Quote every entry word for word.

[Start of Attachment]

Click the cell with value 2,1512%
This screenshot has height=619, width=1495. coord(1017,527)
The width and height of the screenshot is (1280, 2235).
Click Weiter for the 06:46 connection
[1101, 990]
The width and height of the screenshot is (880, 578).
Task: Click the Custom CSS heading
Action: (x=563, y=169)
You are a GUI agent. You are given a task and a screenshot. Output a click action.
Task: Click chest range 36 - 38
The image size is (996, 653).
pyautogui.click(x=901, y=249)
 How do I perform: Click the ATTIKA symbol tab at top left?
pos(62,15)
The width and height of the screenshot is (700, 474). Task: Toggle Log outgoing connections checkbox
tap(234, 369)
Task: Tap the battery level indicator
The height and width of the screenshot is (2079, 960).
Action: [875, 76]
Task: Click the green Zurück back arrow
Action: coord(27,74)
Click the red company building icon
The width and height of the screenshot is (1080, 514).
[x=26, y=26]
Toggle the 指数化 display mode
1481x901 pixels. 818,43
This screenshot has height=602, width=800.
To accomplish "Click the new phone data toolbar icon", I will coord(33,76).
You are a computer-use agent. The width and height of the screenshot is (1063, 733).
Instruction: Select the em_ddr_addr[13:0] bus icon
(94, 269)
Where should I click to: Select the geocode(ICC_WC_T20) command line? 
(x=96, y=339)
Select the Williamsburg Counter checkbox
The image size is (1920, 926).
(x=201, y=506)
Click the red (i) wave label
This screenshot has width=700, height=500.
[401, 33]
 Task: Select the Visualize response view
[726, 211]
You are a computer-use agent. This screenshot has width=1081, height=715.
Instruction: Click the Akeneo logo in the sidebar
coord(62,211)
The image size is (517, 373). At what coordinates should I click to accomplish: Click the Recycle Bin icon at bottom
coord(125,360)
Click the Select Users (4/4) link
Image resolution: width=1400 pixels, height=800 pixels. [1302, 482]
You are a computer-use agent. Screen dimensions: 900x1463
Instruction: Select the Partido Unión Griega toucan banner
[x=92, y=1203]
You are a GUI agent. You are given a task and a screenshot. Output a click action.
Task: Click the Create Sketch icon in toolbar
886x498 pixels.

[End of Attachment]

Task output -
Click the cell with value 2,1512%
This screenshot has height=619, width=1495. coord(1017,527)
The width and height of the screenshot is (1280, 2235).
Click Weiter for the 06:46 connection
[1101, 990]
The width and height of the screenshot is (880, 578).
Task: Click the Custom CSS heading
Action: (x=563, y=169)
You are a GUI agent. You are given a task and a screenshot. Output a click action.
Task: Click chest range 36 - 38
The image size is (996, 653).
pyautogui.click(x=901, y=249)
 How do I perform: Click the ATTIKA symbol tab at top left?
pos(62,15)
The width and height of the screenshot is (700, 474). Task: Toggle Log outgoing connections checkbox
tap(234, 369)
Task: Tap the battery level indicator
The height and width of the screenshot is (2079, 960).
Action: [875, 76]
Task: Click the green Zurück back arrow
Action: coord(27,74)
Click the red company building icon
The width and height of the screenshot is (1080, 514).
[x=26, y=26]
Toggle the 指数化 display mode
1481x901 pixels. 818,43
This screenshot has height=602, width=800.
To accomplish "Click the new phone data toolbar icon", I will coord(33,76).
You are a computer-use agent. The width and height of the screenshot is (1063, 733).
Instruction: Select the em_ddr_addr[13:0] bus icon
(94, 269)
Where should I click to: Select the geocode(ICC_WC_T20) command line? 
(x=96, y=339)
Select the Williamsburg Counter checkbox
The image size is (1920, 926).
(x=201, y=506)
Click the red (i) wave label
This screenshot has width=700, height=500.
[401, 33]
 Task: Select the Visualize response view
[726, 211]
You are a computer-use agent. This screenshot has width=1081, height=715.
Instruction: Click the Akeneo logo in the sidebar
coord(62,211)
The image size is (517, 373). At what coordinates should I click to accomplish: Click the Recycle Bin icon at bottom
coord(125,360)
Click the Select Users (4/4) link
Image resolution: width=1400 pixels, height=800 pixels. [1302, 482]
You are a computer-use agent. Screen dimensions: 900x1463
Instruction: Select the Partido Unión Griega toucan banner
[x=92, y=1203]
You are a GUI agent. You are given a task and a screenshot. Output a click action.
Task: Click the Create Sketch icon in toolbar
886x498 pixels.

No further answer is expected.